■ What to work on ■
Output the material verbatim, starting at the line containing "You are a computer-use agent." and ending at the final line of the material, both included.

Rows from a dataset

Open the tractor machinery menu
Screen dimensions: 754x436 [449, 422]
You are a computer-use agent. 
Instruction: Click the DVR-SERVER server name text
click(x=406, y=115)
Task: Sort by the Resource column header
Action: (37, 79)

■ Complete output ■
You are a computer-use agent. 
Instruction: Click the DVR-SERVER server name text
click(x=406, y=115)
Task: Sort by the Resource column header
Action: (37, 79)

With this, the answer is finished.